• [Exercise objective]:
Please find every line in the entries below that contains the string "help", and copy it.
*-*-*
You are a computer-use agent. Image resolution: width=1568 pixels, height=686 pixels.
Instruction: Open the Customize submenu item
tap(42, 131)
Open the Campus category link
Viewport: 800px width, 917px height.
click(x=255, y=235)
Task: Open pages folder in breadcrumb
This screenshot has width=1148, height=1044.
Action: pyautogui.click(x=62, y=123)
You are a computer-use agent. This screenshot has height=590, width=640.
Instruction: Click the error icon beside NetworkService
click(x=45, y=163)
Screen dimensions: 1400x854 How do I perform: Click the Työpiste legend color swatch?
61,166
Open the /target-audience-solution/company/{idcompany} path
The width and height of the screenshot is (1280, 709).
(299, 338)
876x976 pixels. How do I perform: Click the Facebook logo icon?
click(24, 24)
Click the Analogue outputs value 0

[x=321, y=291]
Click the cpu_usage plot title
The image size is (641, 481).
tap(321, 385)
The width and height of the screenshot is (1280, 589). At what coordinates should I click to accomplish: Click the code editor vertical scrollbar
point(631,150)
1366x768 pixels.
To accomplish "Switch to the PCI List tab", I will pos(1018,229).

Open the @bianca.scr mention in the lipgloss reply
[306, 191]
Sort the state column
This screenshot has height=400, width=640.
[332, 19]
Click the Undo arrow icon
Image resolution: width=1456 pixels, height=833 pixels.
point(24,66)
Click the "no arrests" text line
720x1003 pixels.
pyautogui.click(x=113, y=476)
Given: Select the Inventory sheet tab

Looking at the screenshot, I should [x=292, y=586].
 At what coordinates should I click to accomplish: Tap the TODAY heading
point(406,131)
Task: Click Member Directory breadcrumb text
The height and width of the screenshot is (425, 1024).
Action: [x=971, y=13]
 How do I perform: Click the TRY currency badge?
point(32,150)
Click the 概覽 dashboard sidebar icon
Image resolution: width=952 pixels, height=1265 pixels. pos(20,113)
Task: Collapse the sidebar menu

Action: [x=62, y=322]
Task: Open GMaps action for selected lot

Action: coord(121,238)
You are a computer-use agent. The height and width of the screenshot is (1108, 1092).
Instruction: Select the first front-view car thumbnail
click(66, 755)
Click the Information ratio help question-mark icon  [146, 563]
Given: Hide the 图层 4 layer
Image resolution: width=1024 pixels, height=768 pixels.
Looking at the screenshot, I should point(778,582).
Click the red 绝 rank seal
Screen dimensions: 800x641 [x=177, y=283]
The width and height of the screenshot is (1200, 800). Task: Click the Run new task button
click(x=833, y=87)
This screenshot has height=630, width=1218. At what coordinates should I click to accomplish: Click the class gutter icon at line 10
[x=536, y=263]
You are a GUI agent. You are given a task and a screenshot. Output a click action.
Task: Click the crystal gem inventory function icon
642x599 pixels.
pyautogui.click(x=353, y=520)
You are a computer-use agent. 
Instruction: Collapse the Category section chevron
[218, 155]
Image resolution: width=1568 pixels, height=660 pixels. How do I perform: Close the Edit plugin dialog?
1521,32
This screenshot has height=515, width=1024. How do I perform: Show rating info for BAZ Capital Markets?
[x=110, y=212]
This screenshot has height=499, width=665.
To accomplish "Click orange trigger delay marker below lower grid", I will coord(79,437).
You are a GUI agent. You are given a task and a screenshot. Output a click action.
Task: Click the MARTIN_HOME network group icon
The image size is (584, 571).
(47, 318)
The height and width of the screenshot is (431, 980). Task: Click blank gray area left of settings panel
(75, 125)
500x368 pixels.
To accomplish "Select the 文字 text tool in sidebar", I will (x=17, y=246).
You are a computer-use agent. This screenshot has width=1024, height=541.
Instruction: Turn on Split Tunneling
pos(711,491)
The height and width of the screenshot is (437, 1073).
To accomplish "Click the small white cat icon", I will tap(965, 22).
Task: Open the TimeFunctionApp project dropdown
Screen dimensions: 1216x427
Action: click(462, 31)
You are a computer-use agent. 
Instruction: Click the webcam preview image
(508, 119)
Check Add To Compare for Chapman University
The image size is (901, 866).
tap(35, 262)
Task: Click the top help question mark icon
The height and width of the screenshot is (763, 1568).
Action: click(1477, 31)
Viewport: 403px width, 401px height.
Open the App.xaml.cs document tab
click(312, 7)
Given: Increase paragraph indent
*-*-*
• [Finished exercise]:
Click the Information ratio help question-mark icon  [146, 563]
Task: Click the top help question mark icon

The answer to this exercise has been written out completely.